Targeting 4–1BB with fucoidan from Fucus vesiculosus: A strategy to activate macrophages and remodel the immunosuppressive microenvironment for pancreatic cancer therapy

Abstract

Pancreatic ductal adenocarcinoma (PDAC) presents a significant clinical challenge due to its high mortality and resistance to chemotherapy. Over the past decade, fucoidan has been explored as a potential treatment for cancers of the lung, breast, bladder, colon, and pancreas. However, investigations into the efficacy of fucoidan within the tumor microenvironment (TME) of pancreatic cancer are scarce, and its governing mechanisms are not fully understood. Herein, fucoidan (Mfu) from Fucus vesiculosus significantly induced the mRNA expression of inflammatory cytokines (interleukin (IL)-1β, IL-6, and tumor necrosis factor (TNF)-ɑ) by real-time fluorescence quantitative PCR (qPCR) in macrophages. RNA spatial transcriptome sequencing and western blotting showed that Mfu specifically targeted the tumor necrosis factor receptor superfamily member 9 (4–1BB), thereby triggering the TNF signaling pathway in RAW 264.7 cells.
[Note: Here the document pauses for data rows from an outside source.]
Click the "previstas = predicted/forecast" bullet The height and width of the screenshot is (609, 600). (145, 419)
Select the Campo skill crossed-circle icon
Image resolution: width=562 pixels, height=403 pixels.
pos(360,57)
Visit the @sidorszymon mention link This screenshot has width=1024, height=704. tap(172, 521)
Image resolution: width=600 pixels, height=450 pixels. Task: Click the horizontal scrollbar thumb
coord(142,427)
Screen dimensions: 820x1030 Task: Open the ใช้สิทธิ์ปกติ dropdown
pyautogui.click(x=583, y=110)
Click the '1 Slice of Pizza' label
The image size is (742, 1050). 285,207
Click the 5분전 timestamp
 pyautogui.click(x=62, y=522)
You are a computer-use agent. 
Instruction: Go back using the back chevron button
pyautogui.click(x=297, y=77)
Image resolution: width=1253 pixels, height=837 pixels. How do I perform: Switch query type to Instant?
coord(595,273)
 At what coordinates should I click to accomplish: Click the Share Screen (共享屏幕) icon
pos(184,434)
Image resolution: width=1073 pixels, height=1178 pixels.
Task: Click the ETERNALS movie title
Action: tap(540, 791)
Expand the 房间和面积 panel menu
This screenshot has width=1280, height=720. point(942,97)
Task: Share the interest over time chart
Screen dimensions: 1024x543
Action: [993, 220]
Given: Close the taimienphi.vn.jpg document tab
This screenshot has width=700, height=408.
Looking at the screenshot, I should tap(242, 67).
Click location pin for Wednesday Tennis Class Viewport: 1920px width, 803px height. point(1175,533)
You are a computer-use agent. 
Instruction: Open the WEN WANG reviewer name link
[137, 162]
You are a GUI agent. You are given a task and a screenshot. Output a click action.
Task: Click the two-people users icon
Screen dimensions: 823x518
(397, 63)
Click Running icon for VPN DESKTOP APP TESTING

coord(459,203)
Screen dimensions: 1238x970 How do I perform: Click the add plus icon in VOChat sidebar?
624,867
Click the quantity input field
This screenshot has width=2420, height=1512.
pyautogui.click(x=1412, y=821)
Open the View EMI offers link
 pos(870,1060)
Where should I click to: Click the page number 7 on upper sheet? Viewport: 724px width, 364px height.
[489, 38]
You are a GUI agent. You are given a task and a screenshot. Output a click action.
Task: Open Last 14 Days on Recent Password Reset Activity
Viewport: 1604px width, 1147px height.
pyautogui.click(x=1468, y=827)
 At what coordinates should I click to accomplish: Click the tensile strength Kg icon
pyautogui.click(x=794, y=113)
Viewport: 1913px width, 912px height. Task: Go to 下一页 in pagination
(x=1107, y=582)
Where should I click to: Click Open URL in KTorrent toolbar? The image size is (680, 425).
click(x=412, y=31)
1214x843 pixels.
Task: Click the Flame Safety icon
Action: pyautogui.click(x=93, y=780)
Mfu-activated macrophages indirectly elicited the apoptosis and G1-phase arrest of PAN02 cells, as shown by apoptotic protein detection and flow cytometry, suggesting a regulatory effect on pancreatic cancer cell death. In a PDAC allograft model in mice, Mfu (100–400 mg/kg/day, oral gavage) exhibited robust anti-tumor efficacy. Besides, immunohistochemistry (IHC) revealed that Mfu targeted 4–1BB specifically to activate macrophages within the TME. By engaging with the 4–1BB receptor and activating macrophages, Mfu offers a promising strategy to advance the development of pancreatic cancer immunotherapy.